Because we scanned through a few more channels in the same region there was no such broadcast... We could not tell if we were listening to Cambodian or Vietnamese. (Alert - I'm not an intel "spook" a Navy term for someone who does this professionally.)

I am curious, in SHTF:

*Do you know your current culture, location, to know if a broadcast is legitimate?*
Some folks on this forum may have some experience with this.
I know the Cubans in my family struggled with fact or fiction over the airwaves.

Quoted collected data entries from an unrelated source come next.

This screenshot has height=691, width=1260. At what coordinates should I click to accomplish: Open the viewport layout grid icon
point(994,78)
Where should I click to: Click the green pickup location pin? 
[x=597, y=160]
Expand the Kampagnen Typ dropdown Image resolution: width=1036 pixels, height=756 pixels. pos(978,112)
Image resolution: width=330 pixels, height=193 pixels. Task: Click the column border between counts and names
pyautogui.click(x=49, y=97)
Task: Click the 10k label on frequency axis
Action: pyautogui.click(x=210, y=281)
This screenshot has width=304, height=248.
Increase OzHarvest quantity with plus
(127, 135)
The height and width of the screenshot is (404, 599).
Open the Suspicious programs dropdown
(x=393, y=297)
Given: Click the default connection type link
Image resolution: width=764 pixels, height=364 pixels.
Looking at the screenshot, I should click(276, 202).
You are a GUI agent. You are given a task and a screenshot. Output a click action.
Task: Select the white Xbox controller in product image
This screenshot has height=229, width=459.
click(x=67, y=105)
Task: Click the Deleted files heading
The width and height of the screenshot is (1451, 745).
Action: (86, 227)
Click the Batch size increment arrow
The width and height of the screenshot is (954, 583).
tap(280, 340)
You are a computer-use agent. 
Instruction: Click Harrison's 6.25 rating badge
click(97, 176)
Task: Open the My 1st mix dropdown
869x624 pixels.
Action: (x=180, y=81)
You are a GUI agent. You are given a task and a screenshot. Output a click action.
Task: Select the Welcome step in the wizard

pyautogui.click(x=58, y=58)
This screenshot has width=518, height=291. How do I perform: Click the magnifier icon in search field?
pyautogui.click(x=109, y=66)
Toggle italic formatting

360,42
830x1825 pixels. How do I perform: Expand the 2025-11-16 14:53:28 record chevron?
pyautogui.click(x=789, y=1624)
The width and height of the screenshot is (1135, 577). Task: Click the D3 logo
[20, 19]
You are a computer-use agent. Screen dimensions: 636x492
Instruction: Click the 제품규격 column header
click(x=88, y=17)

I think it is timely to think about


----------



## survival (Sep 26, 2011)

Nice thread. Deep thoughts.....

I guess in an event, I would know with only one source of reference, ham (amateur radio). I would know the towers/repeaters I'm hitting as well as reaching out long distances (And knowing all official frequencies).


----------



## Charles Martel (Mar 10, 2014)

Assume it's all bogus and you'll probably be closer to the truth.


----------



## thepeartree (Aug 25, 2014)

If the place you're hearing about is distant, it's a lot safer to assume it's false until proven true. Close by you can tell by listening carefully to details: if they say that there are fires are being set all over town and you look out the window to a clear sky...


----------



## Ralph Rotten (Jun 25, 2014)

It is a very good question. Lemme repackage the original thread into a prepper oriented scenario:
World ended, and all you know about the world outside is what you pick up on walki talkies and shortwave. One day you hear distress calls, and the victims paint the picture of an evil gang heading your way.

But how do you know its real, and not someone trying to get you to run or join them? Paint a good enough story and people may stop scavaging, or you may deploy your forces in the wrong direction. Did you take the time to directionalize the signal so you know where it came from? Prolly not since most people have that kind of equipment.

Oddly enough i am writing about this very scenario in Calizona 2.


----------



## thepeartree (Aug 25, 2014)

'Run or join them'... Almost a question. I assume you don't mean that the peron(s) broadcasting are actually aiming it at me. So what would be the point? If it's not someone I know, I'd thank them for the info and proceed to keep an eye out for enemy action from the top of my hill. If I saw someone coming, they'd be invited to stop well clear of the property line like everyone else I don't know. As for the party in distress, post-shtf is not the time to be running to the rescue unless you represent a very large and well trained/equipped prepper compound with lots of people. Otherwise, you have no business exposing your family to such a risk.


----------



## Ralph Rotten (Jun 25, 2014)

They could trick you into ambushing strangers, or make you look in the wrong direction. They could also poison an idea by telling you a fraudulent story (think fox news). 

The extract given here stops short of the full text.